**Work instruction**
Copy each record exactly, word for word.

**Data for processing**
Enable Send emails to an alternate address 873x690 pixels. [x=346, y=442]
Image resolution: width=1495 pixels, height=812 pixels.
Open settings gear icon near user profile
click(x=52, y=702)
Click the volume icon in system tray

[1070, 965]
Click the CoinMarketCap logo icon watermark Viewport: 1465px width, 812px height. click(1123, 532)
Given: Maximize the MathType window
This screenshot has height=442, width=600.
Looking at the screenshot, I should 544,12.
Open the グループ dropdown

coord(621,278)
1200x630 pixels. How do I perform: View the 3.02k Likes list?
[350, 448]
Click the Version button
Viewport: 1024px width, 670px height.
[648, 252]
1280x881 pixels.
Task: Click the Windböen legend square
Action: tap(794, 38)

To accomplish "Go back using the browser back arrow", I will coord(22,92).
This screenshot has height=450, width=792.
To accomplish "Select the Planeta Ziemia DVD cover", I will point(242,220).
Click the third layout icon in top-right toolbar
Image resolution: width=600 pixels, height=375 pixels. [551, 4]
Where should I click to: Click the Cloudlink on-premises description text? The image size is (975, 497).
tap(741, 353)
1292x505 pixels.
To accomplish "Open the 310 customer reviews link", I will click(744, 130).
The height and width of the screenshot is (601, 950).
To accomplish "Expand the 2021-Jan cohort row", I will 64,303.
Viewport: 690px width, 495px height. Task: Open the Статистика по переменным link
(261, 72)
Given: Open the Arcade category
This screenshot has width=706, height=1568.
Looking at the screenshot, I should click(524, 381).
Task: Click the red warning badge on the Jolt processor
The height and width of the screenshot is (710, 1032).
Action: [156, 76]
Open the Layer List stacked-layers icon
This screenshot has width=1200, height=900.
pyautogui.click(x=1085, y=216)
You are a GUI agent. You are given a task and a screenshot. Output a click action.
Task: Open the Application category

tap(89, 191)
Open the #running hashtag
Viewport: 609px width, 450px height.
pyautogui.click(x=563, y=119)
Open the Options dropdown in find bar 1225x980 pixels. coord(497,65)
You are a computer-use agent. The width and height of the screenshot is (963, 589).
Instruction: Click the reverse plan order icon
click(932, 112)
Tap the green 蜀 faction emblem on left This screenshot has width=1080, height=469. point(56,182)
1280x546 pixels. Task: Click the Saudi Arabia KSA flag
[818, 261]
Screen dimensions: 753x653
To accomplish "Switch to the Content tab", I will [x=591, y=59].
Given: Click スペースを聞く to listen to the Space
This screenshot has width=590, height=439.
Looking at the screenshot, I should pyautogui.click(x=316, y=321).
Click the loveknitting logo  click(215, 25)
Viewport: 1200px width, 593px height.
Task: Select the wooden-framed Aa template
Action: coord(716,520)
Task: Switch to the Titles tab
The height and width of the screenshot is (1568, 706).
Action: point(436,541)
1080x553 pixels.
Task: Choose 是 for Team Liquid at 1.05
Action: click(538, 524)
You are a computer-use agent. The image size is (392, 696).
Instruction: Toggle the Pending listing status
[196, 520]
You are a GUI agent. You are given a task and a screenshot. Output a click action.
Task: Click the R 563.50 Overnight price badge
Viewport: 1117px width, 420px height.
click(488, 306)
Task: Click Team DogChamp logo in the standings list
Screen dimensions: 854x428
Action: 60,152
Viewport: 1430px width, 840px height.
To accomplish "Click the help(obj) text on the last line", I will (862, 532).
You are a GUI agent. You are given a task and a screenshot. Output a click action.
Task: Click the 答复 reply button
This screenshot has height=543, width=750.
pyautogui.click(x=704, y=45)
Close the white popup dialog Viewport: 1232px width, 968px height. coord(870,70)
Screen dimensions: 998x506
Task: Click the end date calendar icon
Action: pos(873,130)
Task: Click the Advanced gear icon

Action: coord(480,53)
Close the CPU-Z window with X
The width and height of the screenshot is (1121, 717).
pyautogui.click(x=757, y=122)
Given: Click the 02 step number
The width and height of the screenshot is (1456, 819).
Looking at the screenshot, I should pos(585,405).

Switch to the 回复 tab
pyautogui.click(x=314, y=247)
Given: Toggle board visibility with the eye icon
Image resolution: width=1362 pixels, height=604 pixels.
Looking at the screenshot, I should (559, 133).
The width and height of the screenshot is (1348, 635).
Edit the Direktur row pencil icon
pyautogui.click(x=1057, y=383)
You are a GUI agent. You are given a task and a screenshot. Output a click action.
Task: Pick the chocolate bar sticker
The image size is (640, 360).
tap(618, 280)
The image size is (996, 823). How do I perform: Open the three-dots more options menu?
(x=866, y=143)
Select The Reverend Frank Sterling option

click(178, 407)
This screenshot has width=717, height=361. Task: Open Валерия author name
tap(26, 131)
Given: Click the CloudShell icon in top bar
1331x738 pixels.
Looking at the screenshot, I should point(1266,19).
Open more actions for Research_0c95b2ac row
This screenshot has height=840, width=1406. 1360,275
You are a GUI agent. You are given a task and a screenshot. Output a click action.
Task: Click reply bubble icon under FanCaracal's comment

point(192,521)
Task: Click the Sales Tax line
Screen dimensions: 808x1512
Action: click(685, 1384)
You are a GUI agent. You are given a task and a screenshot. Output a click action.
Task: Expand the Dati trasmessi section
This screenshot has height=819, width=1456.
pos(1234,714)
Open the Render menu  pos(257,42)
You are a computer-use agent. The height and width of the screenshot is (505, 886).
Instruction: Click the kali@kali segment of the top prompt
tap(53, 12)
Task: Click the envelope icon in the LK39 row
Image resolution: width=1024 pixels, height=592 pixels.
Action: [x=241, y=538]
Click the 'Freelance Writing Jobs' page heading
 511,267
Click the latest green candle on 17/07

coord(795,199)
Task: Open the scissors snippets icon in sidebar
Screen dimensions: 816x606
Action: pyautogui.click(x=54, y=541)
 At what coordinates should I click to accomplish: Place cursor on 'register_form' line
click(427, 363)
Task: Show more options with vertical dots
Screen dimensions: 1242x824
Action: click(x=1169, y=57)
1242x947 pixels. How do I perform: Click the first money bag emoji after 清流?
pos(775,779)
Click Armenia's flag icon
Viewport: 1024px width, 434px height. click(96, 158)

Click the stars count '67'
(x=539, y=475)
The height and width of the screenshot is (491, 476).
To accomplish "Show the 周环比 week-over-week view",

**Task result**
Enable Send emails to an alternate address 873x690 pixels. [x=346, y=442]
Image resolution: width=1495 pixels, height=812 pixels.
Open settings gear icon near user profile
click(x=52, y=702)
Click the volume icon in system tray

[1070, 965]
Click the CoinMarketCap logo icon watermark Viewport: 1465px width, 812px height. click(1123, 532)
Given: Maximize the MathType window
This screenshot has height=442, width=600.
Looking at the screenshot, I should 544,12.
Open the グループ dropdown

coord(621,278)
1200x630 pixels. How do I perform: View the 3.02k Likes list?
[350, 448]
Click the Version button
Viewport: 1024px width, 670px height.
[648, 252]
1280x881 pixels.
Task: Click the Windböen legend square
Action: tap(794, 38)

To accomplish "Go back using the browser back arrow", I will coord(22,92).
This screenshot has height=450, width=792.
To accomplish "Select the Planeta Ziemia DVD cover", I will point(242,220).
Click the third layout icon in top-right toolbar
Image resolution: width=600 pixels, height=375 pixels. [551, 4]
Where should I click to: Click the Cloudlink on-premises description text? The image size is (975, 497).
tap(741, 353)
1292x505 pixels.
To accomplish "Open the 310 customer reviews link", I will click(744, 130).
The height and width of the screenshot is (601, 950).
To accomplish "Expand the 2021-Jan cohort row", I will 64,303.
Viewport: 690px width, 495px height. Task: Open the Статистика по переменным link
(261, 72)
Given: Open the Arcade category
This screenshot has width=706, height=1568.
Looking at the screenshot, I should click(524, 381).
Task: Click the red warning badge on the Jolt processor
The height and width of the screenshot is (710, 1032).
Action: [156, 76]
Open the Layer List stacked-layers icon
This screenshot has width=1200, height=900.
pyautogui.click(x=1085, y=216)
You are a GUI agent. You are given a task and a screenshot. Output a click action.
Task: Open the Application category

tap(89, 191)
Open the #running hashtag
Viewport: 609px width, 450px height.
pyautogui.click(x=563, y=119)
Open the Options dropdown in find bar 1225x980 pixels. coord(497,65)
You are a computer-use agent. The width and height of the screenshot is (963, 589).
Instruction: Click the reverse plan order icon
click(932, 112)
Tap the green 蜀 faction emblem on left This screenshot has width=1080, height=469. point(56,182)
1280x546 pixels. Task: Click the Saudi Arabia KSA flag
[818, 261]
Screen dimensions: 753x653
To accomplish "Switch to the Content tab", I will [x=591, y=59].
Given: Click スペースを聞く to listen to the Space
This screenshot has width=590, height=439.
Looking at the screenshot, I should pyautogui.click(x=316, y=321).
Click the loveknitting logo  click(215, 25)
Viewport: 1200px width, 593px height.
Task: Select the wooden-framed Aa template
Action: coord(716,520)
Task: Switch to the Titles tab
The height and width of the screenshot is (1568, 706).
Action: point(436,541)
1080x553 pixels.
Task: Choose 是 for Team Liquid at 1.05
Action: click(538, 524)
You are a computer-use agent. The image size is (392, 696).
Instruction: Toggle the Pending listing status
[196, 520]
You are a GUI agent. You are given a task and a screenshot. Output a click action.
Task: Click the R 563.50 Overnight price badge
Viewport: 1117px width, 420px height.
click(488, 306)
Task: Click Team DogChamp logo in the standings list
Screen dimensions: 854x428
Action: 60,152
Viewport: 1430px width, 840px height.
To accomplish "Click the help(obj) text on the last line", I will (862, 532).
You are a GUI agent. You are given a task and a screenshot. Output a click action.
Task: Click the 答复 reply button
This screenshot has height=543, width=750.
pyautogui.click(x=704, y=45)
Close the white popup dialog Viewport: 1232px width, 968px height. coord(870,70)
Screen dimensions: 998x506
Task: Click the end date calendar icon
Action: pos(873,130)
Task: Click the Advanced gear icon

Action: coord(480,53)
Close the CPU-Z window with X
The width and height of the screenshot is (1121, 717).
pyautogui.click(x=757, y=122)
Given: Click the 02 step number
The width and height of the screenshot is (1456, 819).
Looking at the screenshot, I should pos(585,405).

Switch to the 回复 tab
pyautogui.click(x=314, y=247)
Given: Toggle board visibility with the eye icon
Image resolution: width=1362 pixels, height=604 pixels.
Looking at the screenshot, I should (559, 133).
The width and height of the screenshot is (1348, 635).
Edit the Direktur row pencil icon
pyautogui.click(x=1057, y=383)
You are a GUI agent. You are given a task and a screenshot. Output a click action.
Task: Pick the chocolate bar sticker
The image size is (640, 360).
tap(618, 280)
The image size is (996, 823). How do I perform: Open the three-dots more options menu?
(x=866, y=143)
Select The Reverend Frank Sterling option

click(178, 407)
This screenshot has width=717, height=361. Task: Open Валерия author name
tap(26, 131)
Given: Click the CloudShell icon in top bar
1331x738 pixels.
Looking at the screenshot, I should point(1266,19).
Open more actions for Research_0c95b2ac row
This screenshot has height=840, width=1406. 1360,275
You are a GUI agent. You are given a task and a screenshot. Output a click action.
Task: Click reply bubble icon under FanCaracal's comment

point(192,521)
Task: Click the Sales Tax line
Screen dimensions: 808x1512
Action: click(685, 1384)
You are a GUI agent. You are given a task and a screenshot. Output a click action.
Task: Expand the Dati trasmessi section
This screenshot has height=819, width=1456.
pos(1234,714)
Open the Render menu  pos(257,42)
You are a computer-use agent. The height and width of the screenshot is (505, 886).
Instruction: Click the kali@kali segment of the top prompt
tap(53, 12)
Task: Click the envelope icon in the LK39 row
Image resolution: width=1024 pixels, height=592 pixels.
Action: [x=241, y=538]
Click the 'Freelance Writing Jobs' page heading
 511,267
Click the latest green candle on 17/07

coord(795,199)
Task: Open the scissors snippets icon in sidebar
Screen dimensions: 816x606
Action: pyautogui.click(x=54, y=541)
 At what coordinates should I click to accomplish: Place cursor on 'register_form' line
click(427, 363)
Task: Show more options with vertical dots
Screen dimensions: 1242x824
Action: click(x=1169, y=57)
1242x947 pixels. How do I perform: Click the first money bag emoji after 清流?
pos(775,779)
Click Armenia's flag icon
Viewport: 1024px width, 434px height. click(96, 158)

Click the stars count '67'
(x=539, y=475)
The height and width of the screenshot is (491, 476).
To accomplish "Show the 周环比 week-over-week view",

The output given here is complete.